## TO DO
From the line containing "The height and" to the last line of the listing, transcribe exactly and add nothing else; keep both ends and omit pictures.

━━ SOURCE DATA ━━

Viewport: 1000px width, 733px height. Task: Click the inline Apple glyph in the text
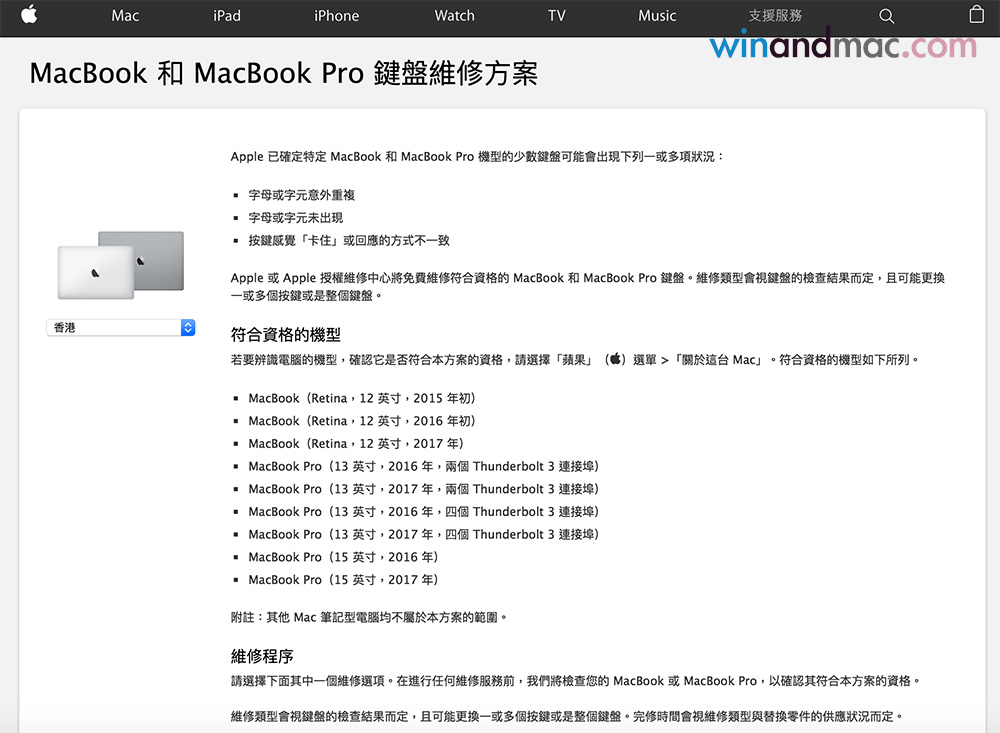click(x=616, y=359)
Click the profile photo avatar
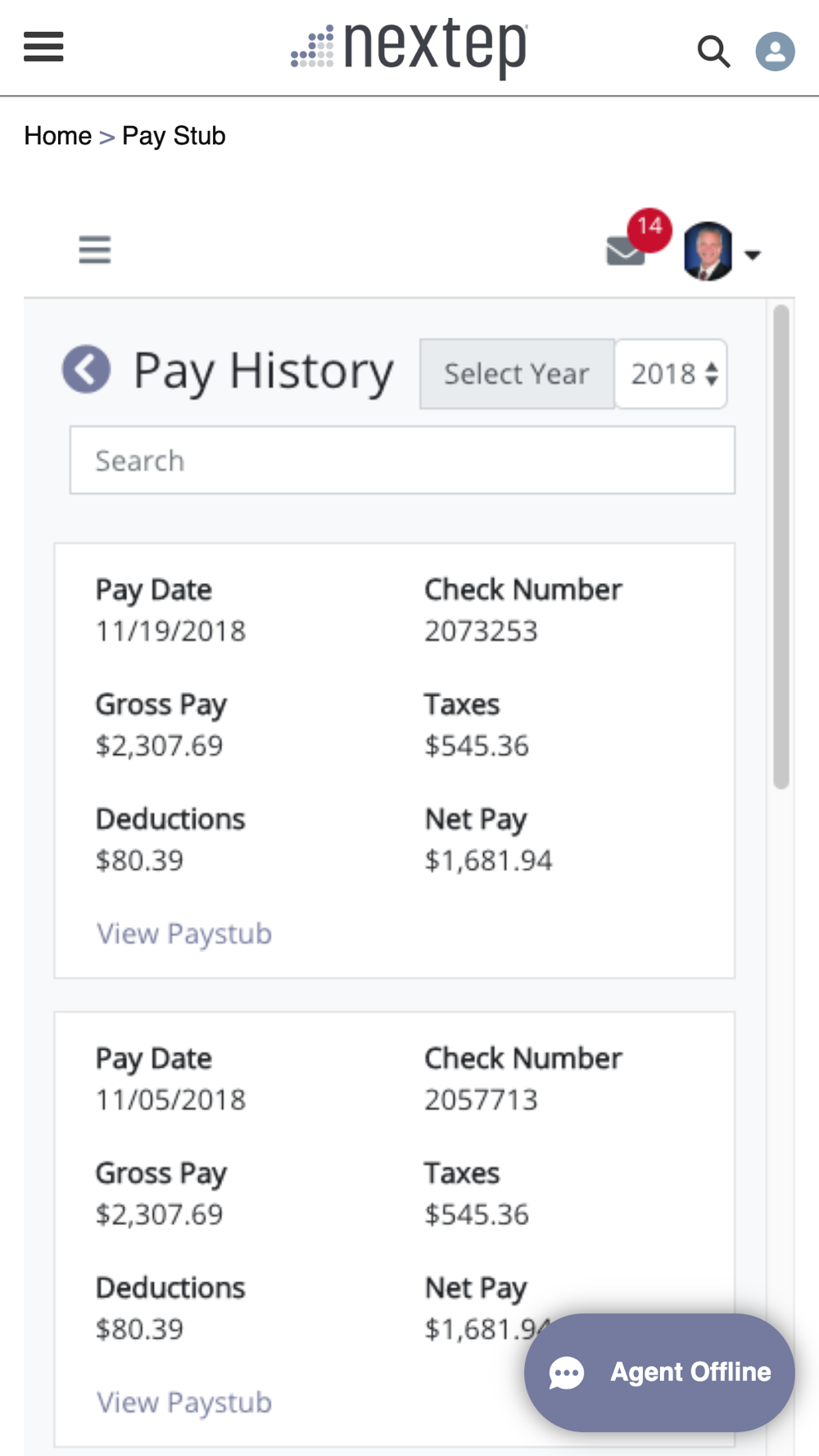Screen dimensions: 819x1456 tap(708, 251)
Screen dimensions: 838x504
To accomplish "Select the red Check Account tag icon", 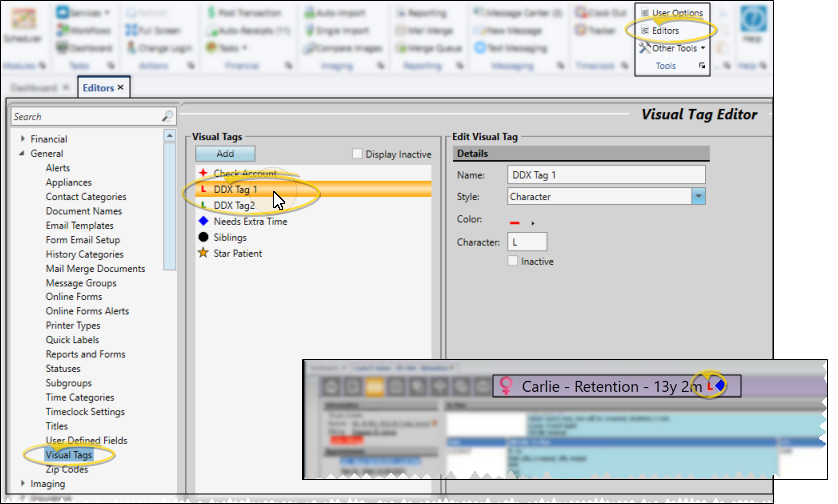I will [x=204, y=173].
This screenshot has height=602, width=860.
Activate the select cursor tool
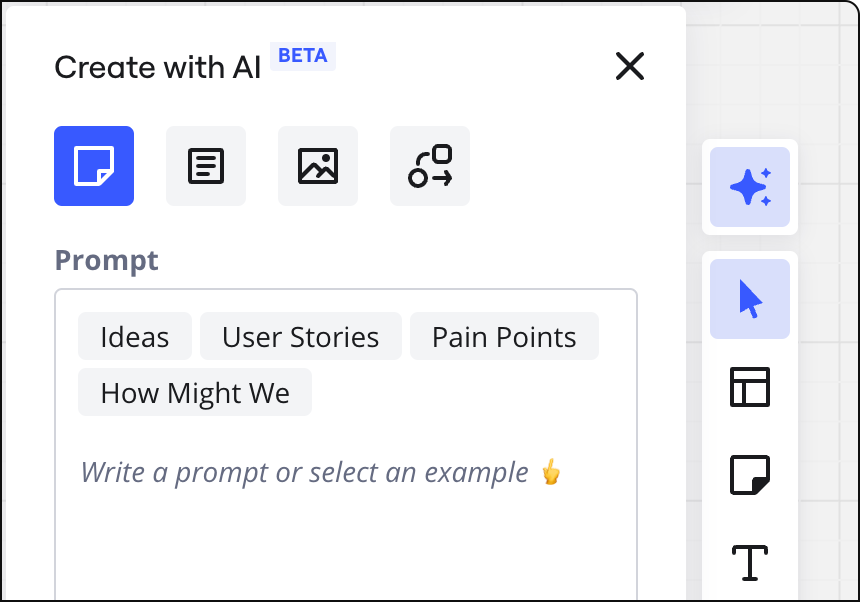(750, 299)
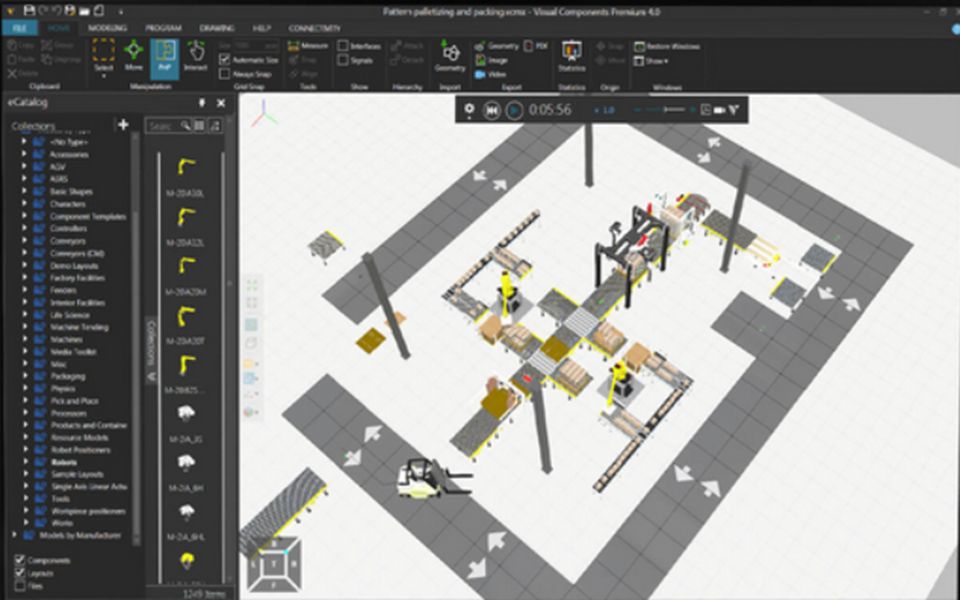Click the eCatalog search field

(x=164, y=126)
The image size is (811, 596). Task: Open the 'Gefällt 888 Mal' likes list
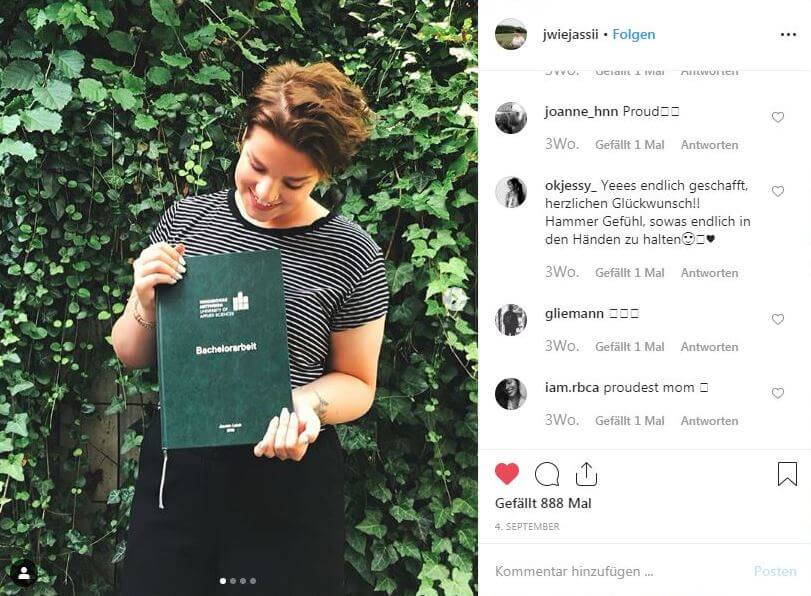[x=543, y=503]
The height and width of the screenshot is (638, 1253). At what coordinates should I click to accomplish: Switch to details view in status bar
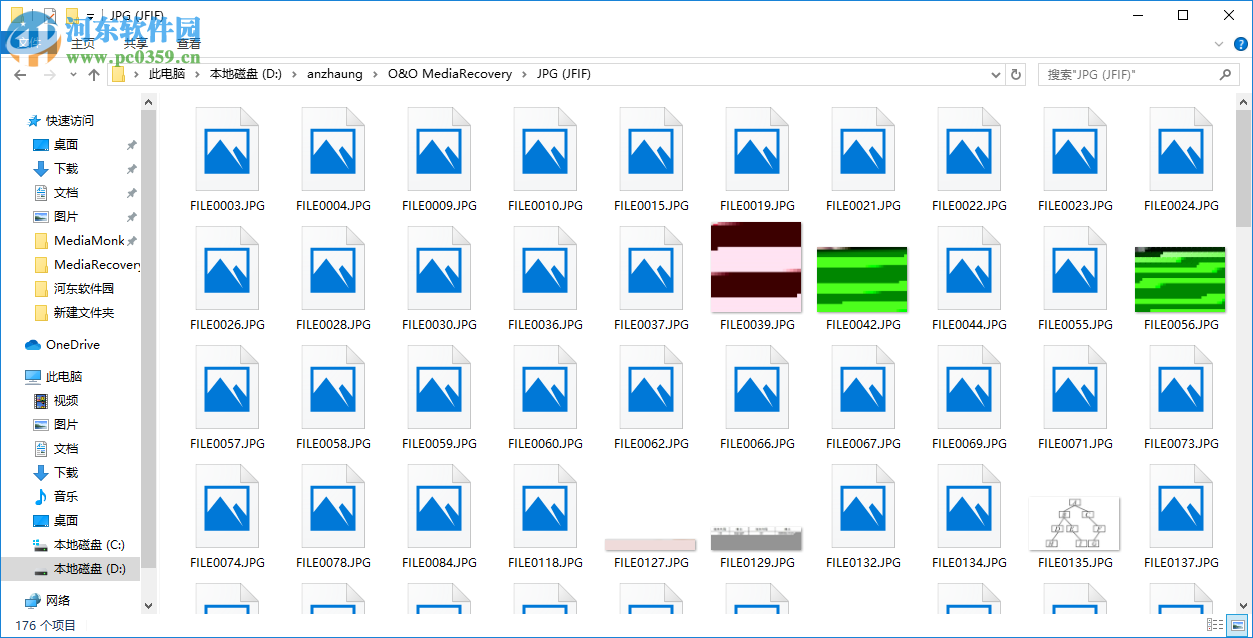1216,624
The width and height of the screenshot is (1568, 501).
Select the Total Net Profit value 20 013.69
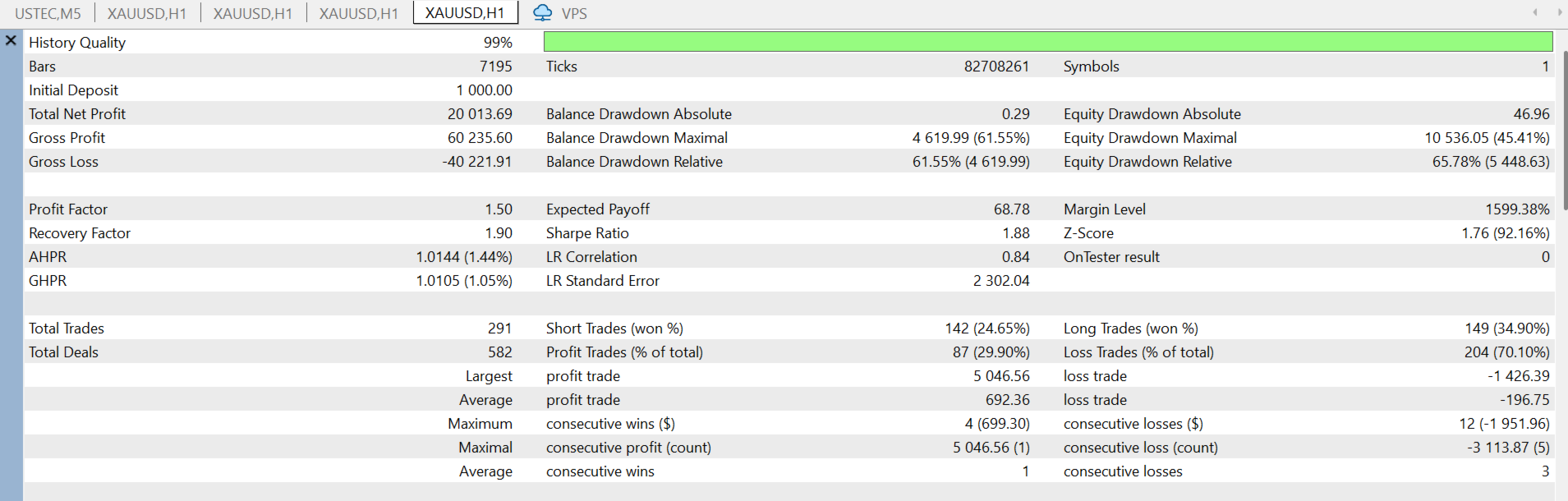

━━━

## RESULT FOR THIS TASK
The height and width of the screenshot is (638, 1253). At what coordinates should I click to accomplish: Switch to details view in status bar
1216,624
The width and height of the screenshot is (1568, 501).
Select the Total Net Profit value 20 013.69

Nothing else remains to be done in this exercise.